Passionné par le « petit » patrimoine rural, Stéphane Bern veut se rendre au lavoir, en bas du village. Las, le temps fait encore des siennes.
Flavie Chancibot, la chargée de production, dégaine un parapluie. Mais l’averse est trop forte, il faut se replier. D’accord, mais où ? Une habitante ouvre prestement la porte de son garage. S’y engouffrent cameramen, perchiste, ingénieur du son… Plus tard, passé le déluge, l’animateur fait une rencontre peu banale au lavoir : Claire Pilo. Intrigué, il l’a ainsi abordée : « Vous êtes jeune, vous vivez à la campagne. Racontez-moi. » « Je suis ostéopathe animalier. Je soigne aussi bien les chevaux, les lapins que les chiens », explique Claire tout en manipulant les antérieurs de Mayotte, le cheval qu’elle doit remettre d’aplomb. Elle suggère : « Je crois que vous êtes sensible à l’art. Vous devriez rendre visite à ma mère : elle travaille la mosaïque. c’est à deux pas d’ici… » Aussitôt proposé, aussitôt accepté. Stéphane Bern rebrousse chemin, suivi d’un cortège de villageois et de l’équipe de tournage qui n’avait pas anticipé la subite visite ! À la tête des Montécalvétiens, une grand-mère et son petit-fils : « On est sortis pour voir M. Bern. Son émission, on adore ! Alors quand il se déplace chez nous, on ne raterait l’événement pour rien au monde ! » C’est souvent derrière un portail, celui d’une grande bâtisse de caractère, que se font les plus belles découvertes.
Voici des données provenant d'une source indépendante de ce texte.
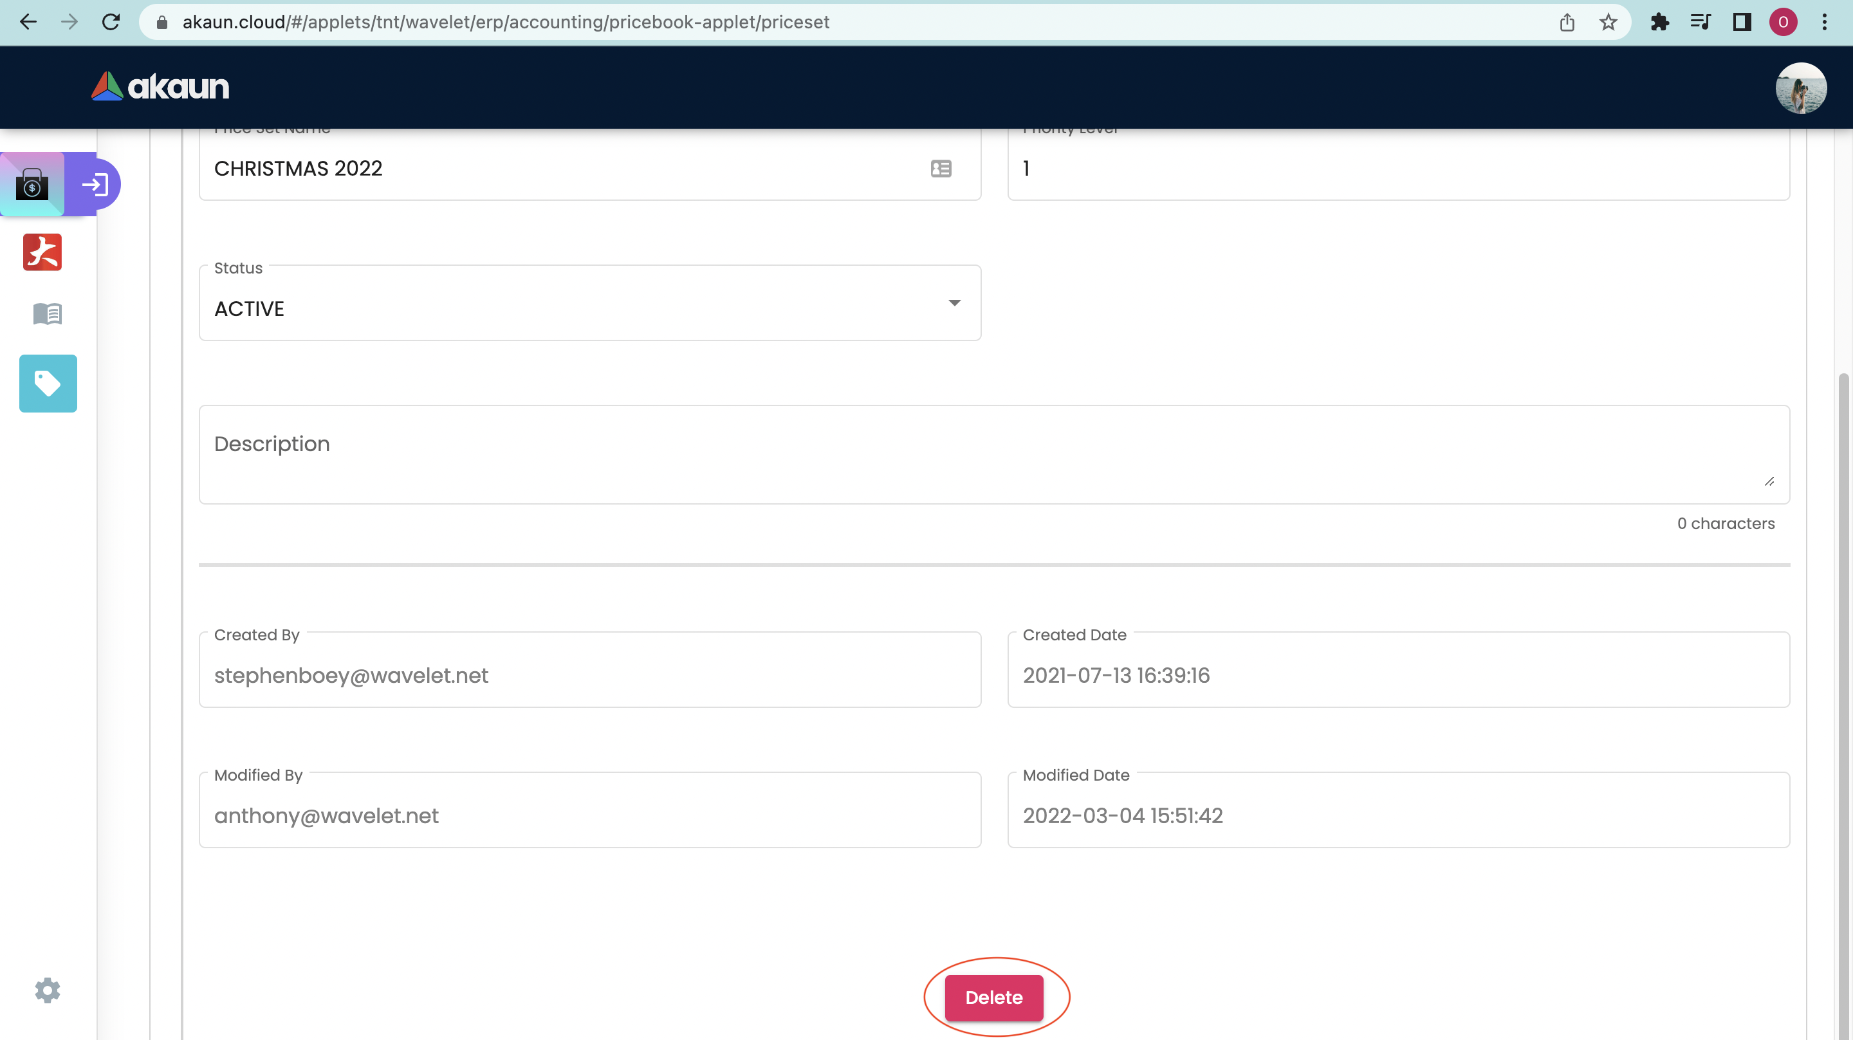The width and height of the screenshot is (1853, 1040).
Task: Open the user profile avatar
Action: pyautogui.click(x=1800, y=88)
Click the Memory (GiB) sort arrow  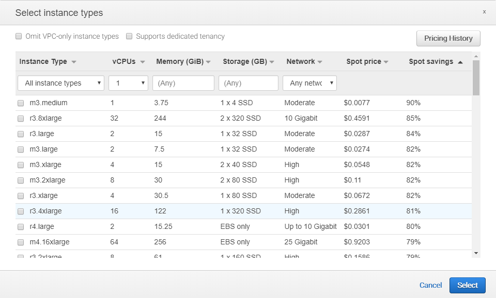pos(208,62)
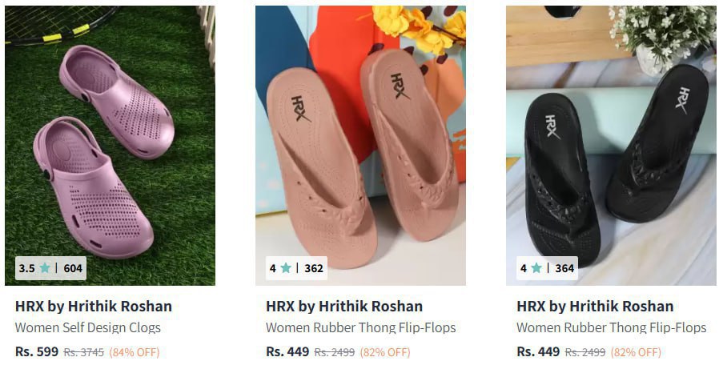Viewport: 719px width, 365px height.
Task: Open the black flip-flops product image
Action: coord(611,146)
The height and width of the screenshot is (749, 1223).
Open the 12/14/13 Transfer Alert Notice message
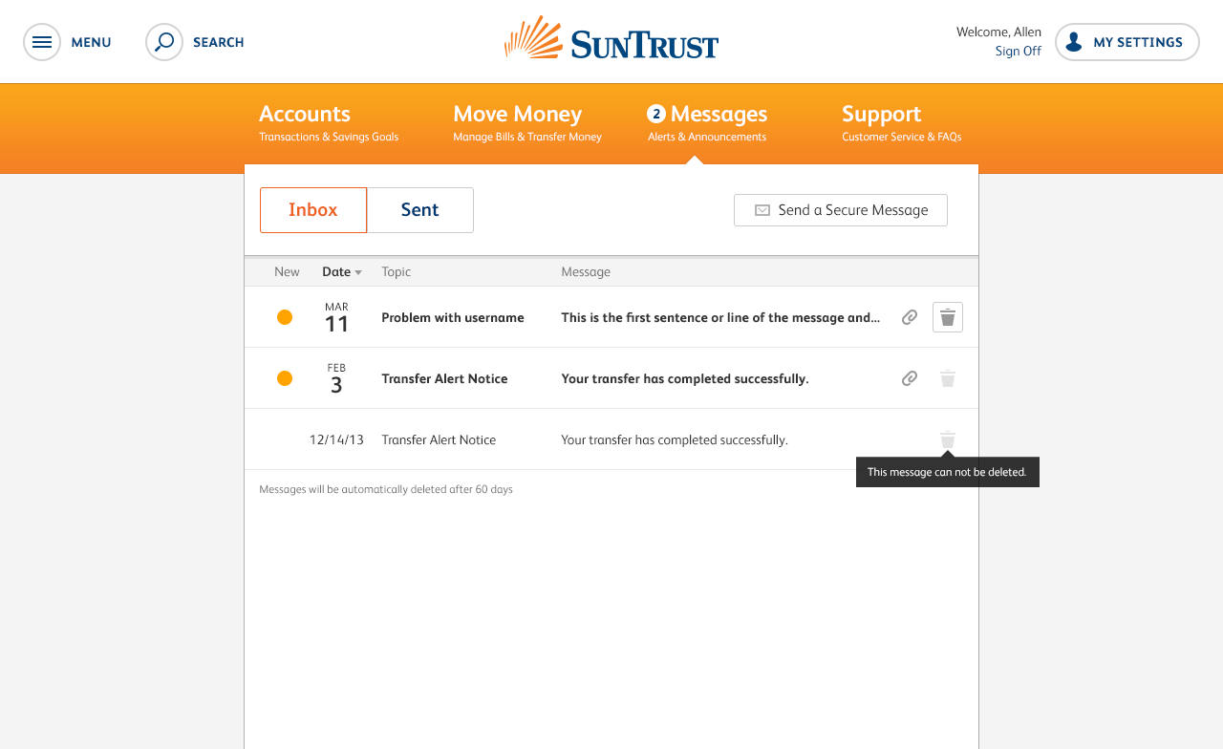pos(439,439)
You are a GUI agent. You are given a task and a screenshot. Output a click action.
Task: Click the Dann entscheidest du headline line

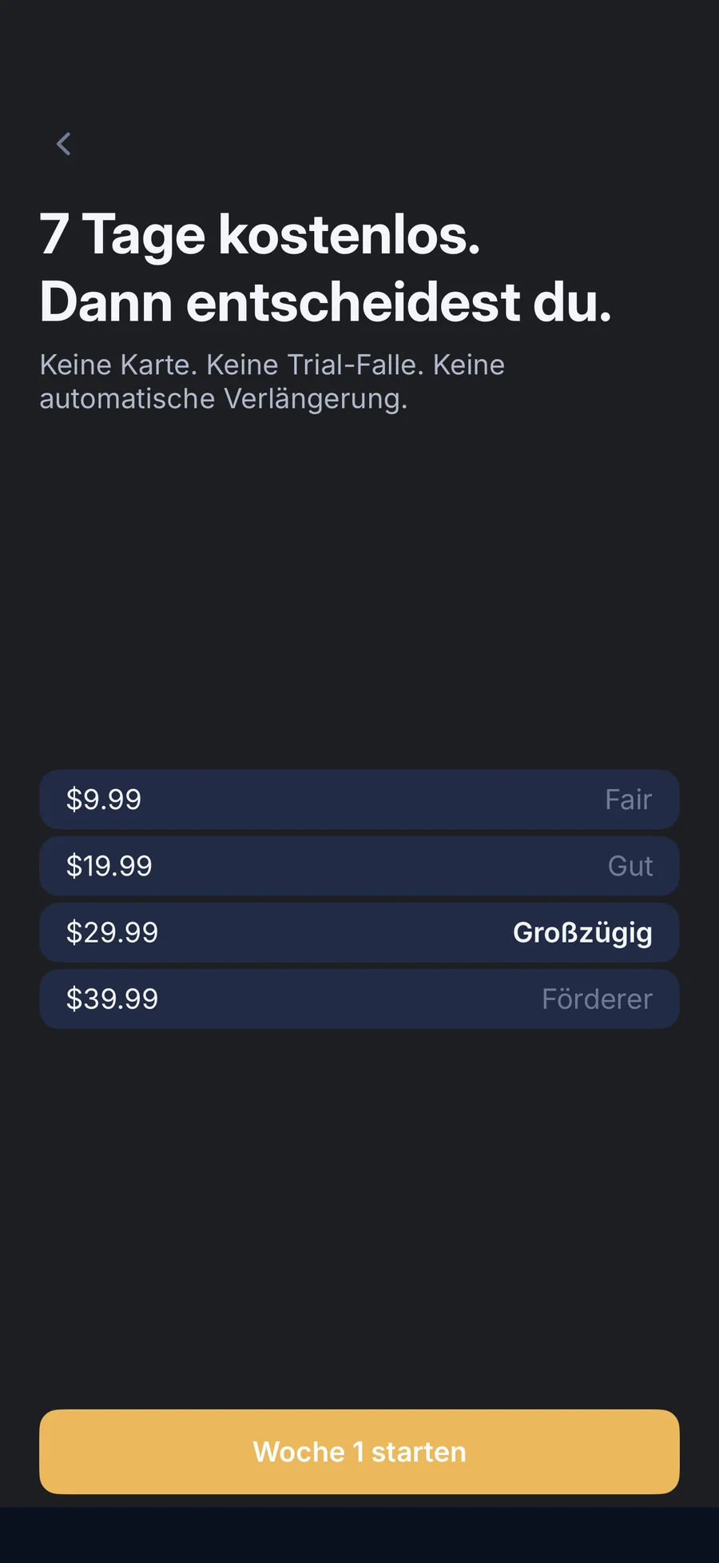tap(326, 302)

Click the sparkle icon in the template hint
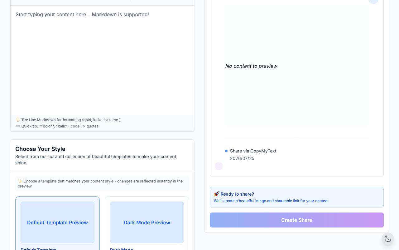point(20,181)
C’est encore le cas avec l’atelier de la céramiste et mosaïste Laurence Pilo. Lorsqu’elle reçoit l’équipe de télé, elle donne un cours. Stéphane Bern observe, pose des questions et veut mettre la main à la pâte ! Avec bienveillance, Laurence le conseille. Et l’animateur-élève de surprendre une messe basse entre Annick et son amie Laurence : « Dis, tu ne crois pas qu’il faudrait lui parler de notre prochaine exposition ? Ça nous ferait une drôle de pub…» Ah, les sirènes de la gloire ! Mais « il est déjà 19 heures », comme l’annonce Valérie Inizan. L’heure de quitter Montchauvet. Demain, nouveau tournage à 150 km de là, à Bellême, dans le Perche. Ce que nous retenons de ce tournage du « Village préféré » ? La spontanéité de l’animateur et l’empathie non feinte qu’il témoigne pour chacun de ses interlocuteurs. Respect, M. Bern.